Machinery and technology are so central and superficial in its involvement with human relationships that it now affects our sight, sound, and even written perception of things without us even realizing it. As McLuhan puts it, we are “numb in our new electric world.” His text forces us to look into how technology has affected our own lives. I’ve noticed personally that without my phone or computer, I almost feel incomplete. So many aspects of my life now revolve around technology (School, email, social media, etc), these “mediums” change my perception of the world and change my communication. While this all has great benefits and advantages, it also can give false illusions (like beauty stereotypes) and even disconnect people from reality.

Week 2- Response to “Long Live the Web” by Tim Berners Lee and “The Room Where the Internet was Born” by Burrington – Madi Eberhardt

Tim Berners-Lee article, “Long Live the Web,” brings into the picture the web as this expansive tool created through “egalitarian principles” in which individuals from everywhere would work together in improving it. With this came the threatening of principles in which built the web at the start. The web is a democratic, public space, and open community for the world to access, and this has to be protected by its original principles by the people from these companies, governments and more. Universality, decentralization, and the separation of layers are the keys to ensuring, “that the technological protocols and social conventions we set up respect basic human values” (Lee 85).

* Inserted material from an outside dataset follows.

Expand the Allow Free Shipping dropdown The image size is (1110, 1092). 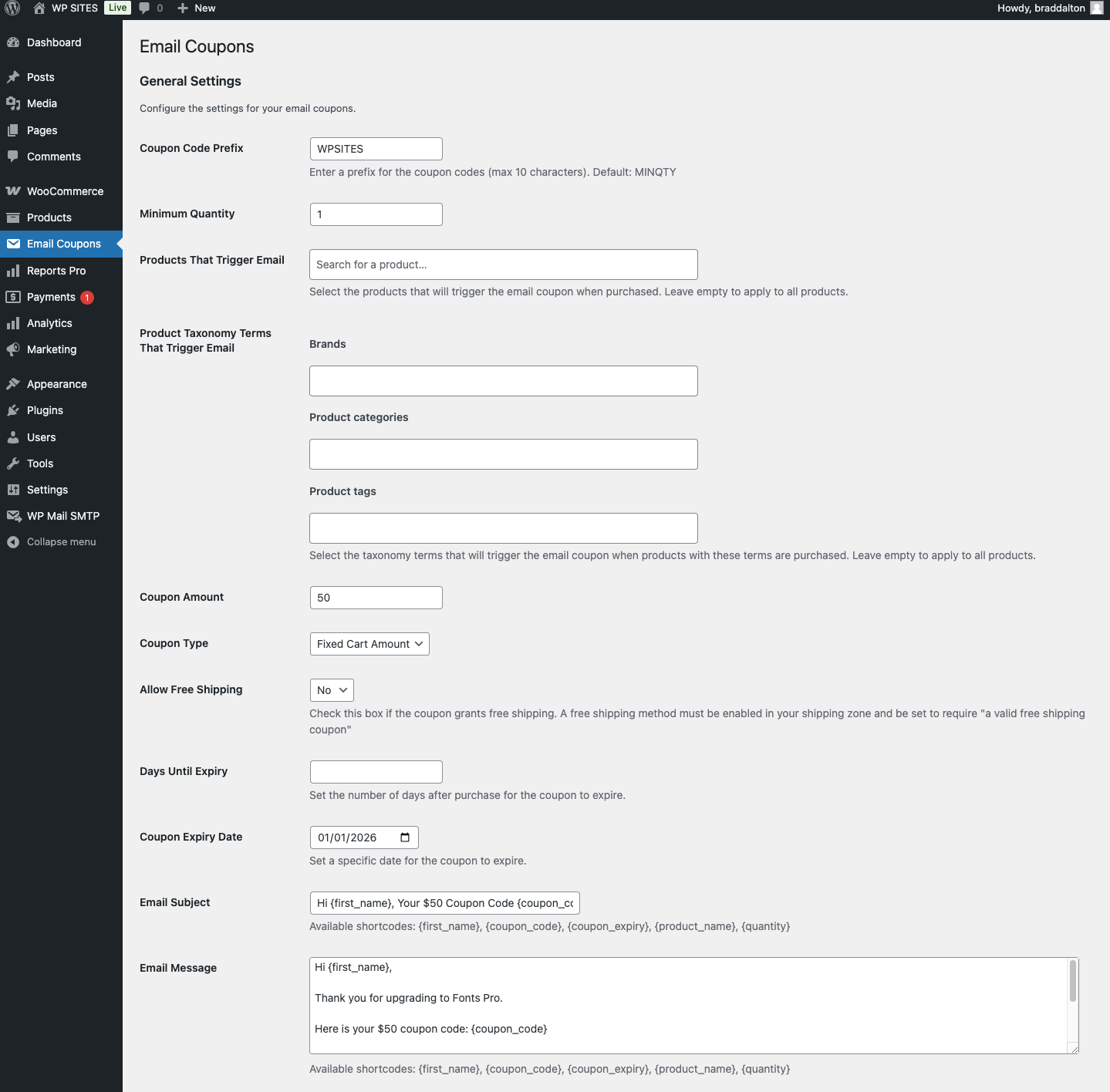tap(332, 690)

One of the most important aspects of the web and internet that was brought up was about human rights. It should be the user of the web’s right to have no interference while using this open and fair space, yet this is being threatened by topics such as net neutrality. The web is so crucial to our daily lives, that this isn’t a topic that should just be avoided as Lee brings up. It is the users, us, who hold the power in protecting its principles.

Just as Burrington describes in her article, specifically describes how the web or the cloud is not just something that can be seen as being created as a whole, but in fragments. The future is envisioned by Lee as being one in which the web is used openly and to serve all of humanity. Burrington is describing this notion as she explains how the web wouldn’t have even advanced without being distributed throughout to different individuals, networks, etc.

“The Machine Stops” by E.M. Forester – Madison Eberhardt

E.M. Forsters, “The Machine Stops,” is about a futuristic society in which is controlled by a type of god called, “the Machine.” In the beginning, I believed this “machine” was just the object that Vashti was living in, but then it was Vashti’s whole world, a god in which she would call to in times of need and even would quote from. It can also be noted that it is capitalized and has its own book that is very important to Vashti, as it quotes, “This was the Book of the Machine.” (4) I was wondering whether this book acted more as a bible or like a manual for these futuristic individuals. One aspect that really stood out to me while reading is how Vashti constantly was repeating, “I have no ideas here” even when she was. For example, when she discovers all the beautiful geography below her on the trip to see her son, she continues to persuade herself that no ideas of her own would come of seeing the earth. The machine has completely destroyed the once unique and natural world, leaving its people powerless in its control. They are in belief that safety, happiness, or comfort, is all because of what the machine has provided for them.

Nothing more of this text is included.